Platform Engineering: Multi-Cluster Fleet Management — Cluster API, ArgoCD Hub-Spoke, and Disaster Recovery

Deep guide to managing Kubernetes fleets at scale — Cluster API for declarative cluster provisioning, ArgoCD hub-spoke architecture for multi-cluster GitOps, ApplicationSets for fleet-wide deployments, Velero for backup and disaster recovery, and cluster upgrade strategies.

LearnixoJune 11, 202610 min read
Platform EngineeringMulti-ClusterCluster APIArgoCDFleet ManagementDisaster RecoveryKubernetesGitOps
Share:𝕏

When You Need Multi-Cluster

A single cluster works until it doesn't. Common forcing functions:

  • Regulatory isolation: PCI-DSS, HIPAA, or SOC2 require dedicated clusters for sensitive workloads
  • Blast radius reduction: a platform bug, a rogue workload, or a K8s upgrade failure in one cluster shouldn't take down everything
  • Geographic distribution: latency requirements or data residency laws force per-region clusters
  • Team autonomy: large orgs give teams or business units their own cluster for true isolation
  • Kubernetes version testing: run a canary cluster on the new K8s version before upgrading production

The threshold: roughly 3+ clusters is where you need a fleet management strategy. Below that, each cluster can be managed independently. Above that, you need tooling.
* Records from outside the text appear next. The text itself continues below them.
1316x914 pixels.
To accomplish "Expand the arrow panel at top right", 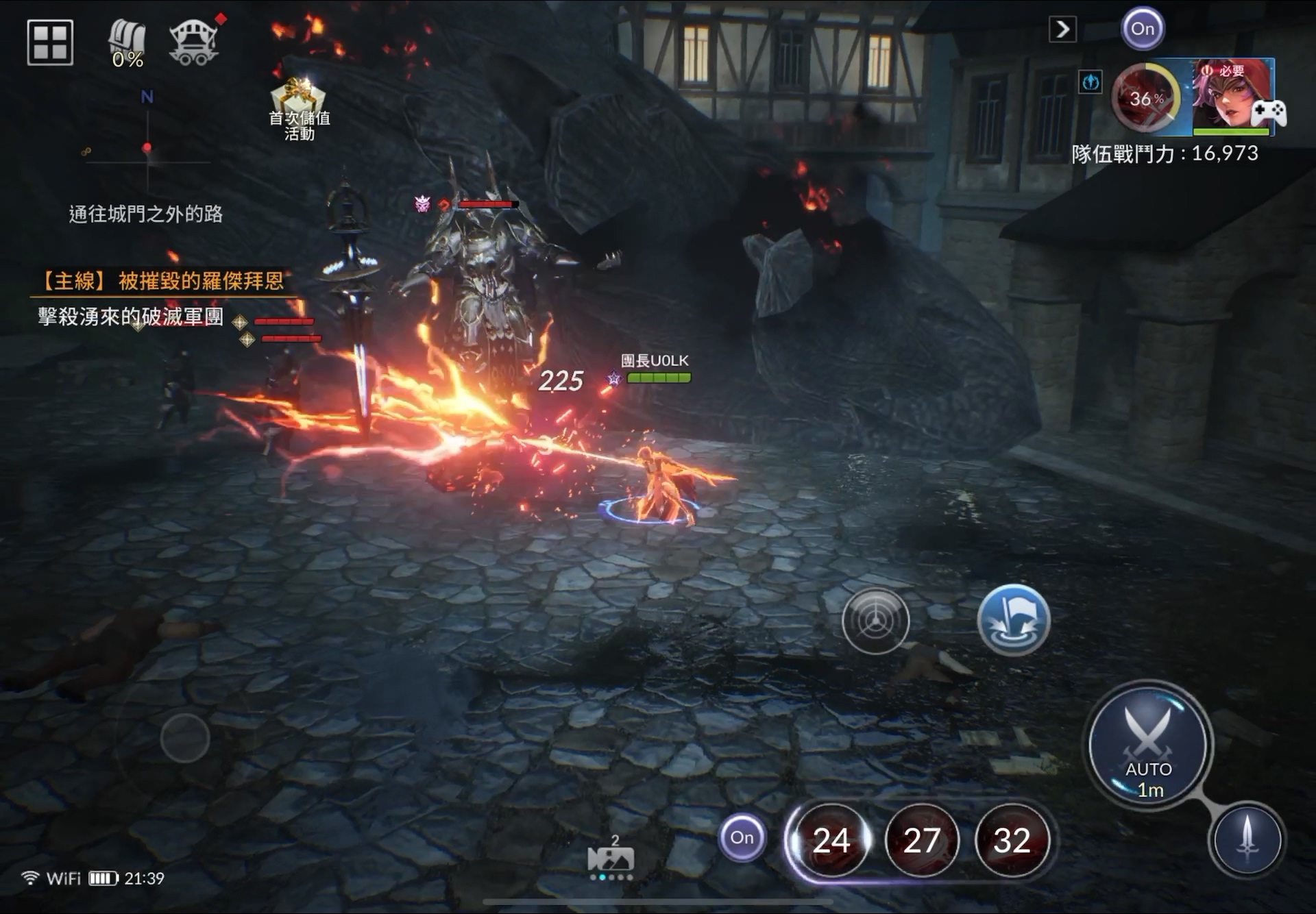I will click(1062, 29).
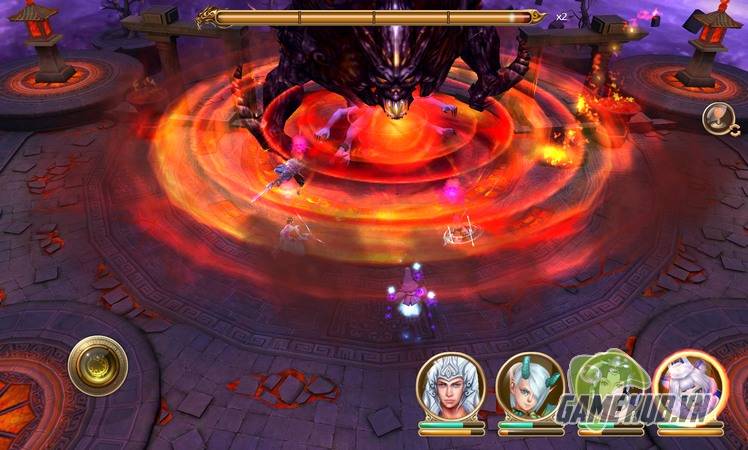Choose the green-haired hero portrait
Screen dimensions: 748x450
point(608,385)
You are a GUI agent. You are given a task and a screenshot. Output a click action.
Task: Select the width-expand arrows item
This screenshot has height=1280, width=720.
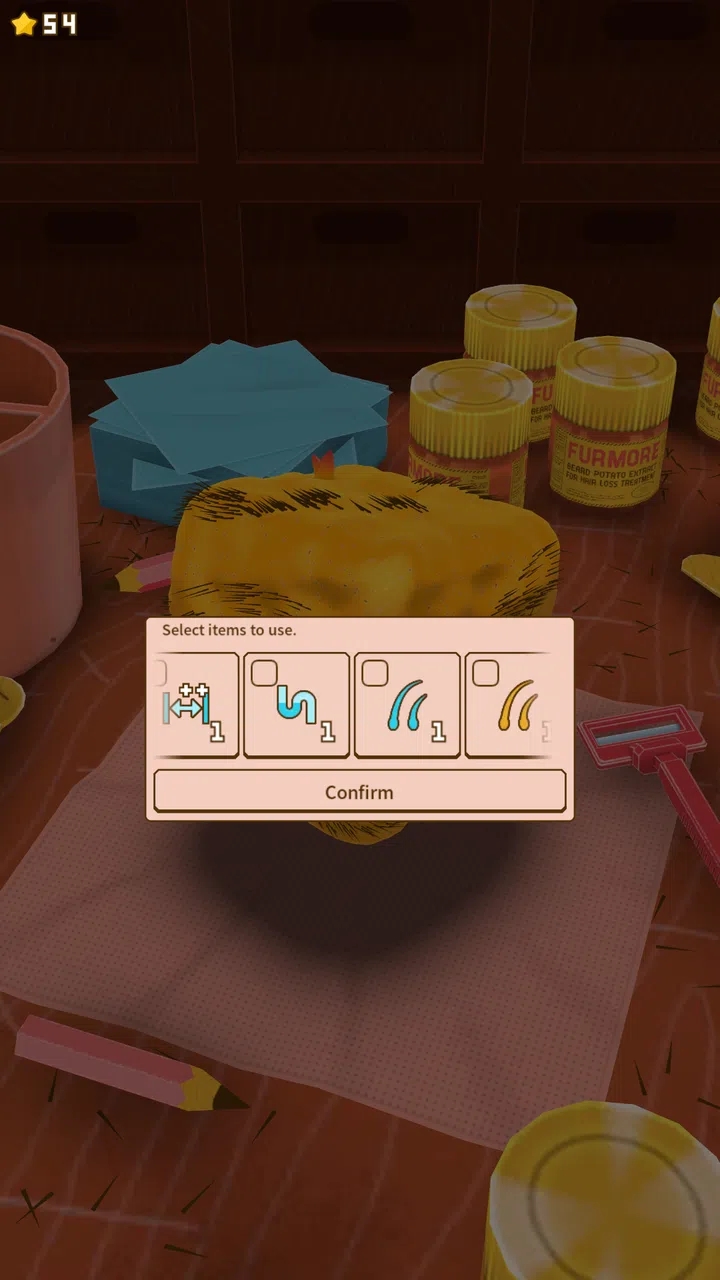click(x=195, y=704)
Cluster API: Declarative Cluster Provisioning

Cluster API (CAPI) is Kubernetes managing Kubernetes. A management cluster runs CAPI controllers that provision and lifecycle-manage workload clusters, using CRDs.

Core concepts

Management Cluster:
  ├── Cluster CRD — top-level cluster object
  ├── KubeadmControlPlane — control plane definition
  ├── MachineDeployment — node pool definition
  └── InfrastructureCluster (provider-specific):
        ├── AWSCluster / AWSMachineTemplate  (AWS)
        ├── AzureCluster / AzureMachine       (Azure)
        ├── vSphereCluster / VSphereMachine   (vSphere)
        └── DockerCluster / DockerMachine     (local/CI)

Creating a cluster

YAML
# cluster.yaml  declare a Kubernetes cluster
apiVersion: cluster.x-k8s.io/v1beta1
kind: Cluster
metadata:
  name: production-eu-west
  namespace: clusters
spec:
  clusterNetwork:
    pods:
      cidrBlocks: ["192.168.0.0/16"]
  controlPlaneRef:
    apiVersion: controlplane.cluster.x-k8s.io/v1beta1
    kind: KubeadmControlPlane
    name: production-eu-west-control-plane
  infrastructureRef:
    apiVersion: infrastructure.cluster.x-k8s.io/v1beta1
    kind: AWSCluster
    name: production-eu-west
---
apiVersion: infrastructure.cluster.x-k8s.io/v1beta1
kind: AWSCluster
metadata:
  name: production-eu-west
  namespace: clusters
spec:
  region: eu-west-1
  sshKeyName: platform-key
  network:
    vpc:
      cidrBlock: "10.0.0.0/16"
---
apiVersion: controlplane.cluster.x-k8s.io/v1beta1
kind: KubeadmControlPlane
metadata:
  name: production-eu-west-control-plane
  namespace: clusters
spec:
  replicas: 3     # HA control plane
  version: v1.30.0
  machineTemplate:
    infrastructureRef:
      apiVersion: infrastructure.cluster.x-k8s.io/v1beta1
      kind: AWSMachineTemplate
      name: production-eu-west-control-plane
  kubeadmConfigSpec:
    clusterConfiguration:
      apiServer:
        extraArgs:
          audit-log-path: /var/log/kubernetes/audit.log
          audit-policy-file: /etc/kubernetes/audit-policy.yaml
---
apiVersion: cluster.x-k8s.io/v1beta1
kind: MachineDeployment
metadata:
  name: production-eu-west-workers
  namespace: clusters
spec:
  clusterName: production-eu-west
  replicas: 5
  selector:
    matchLabels:
      cluster.x-k8s.io/cluster-name: production-eu-west
  template:
    spec:
      clusterName: production-eu-west
      version: v1.30.0
      bootstrap:
        configRef:
          apiVersion: bootstrap.cluster.x-k8s.io/v1beta1
          kind: KubeadmConfigTemplate
          name: production-eu-west-workers
      infrastructureRef:
        apiVersion: infrastructure.cluster.x-k8s.io/v1beta1
        kind: AWSMachineTemplate
        name: production-eu-west-workers

Apply this, and CAPI provisions the entire cluster on AWS. Scale nodes: kubectl scale machinedeployment production-eu-west-workers --replicas=10. Upgrade Kubernetes: change .spec.version — CAPI performs a rolling upgrade.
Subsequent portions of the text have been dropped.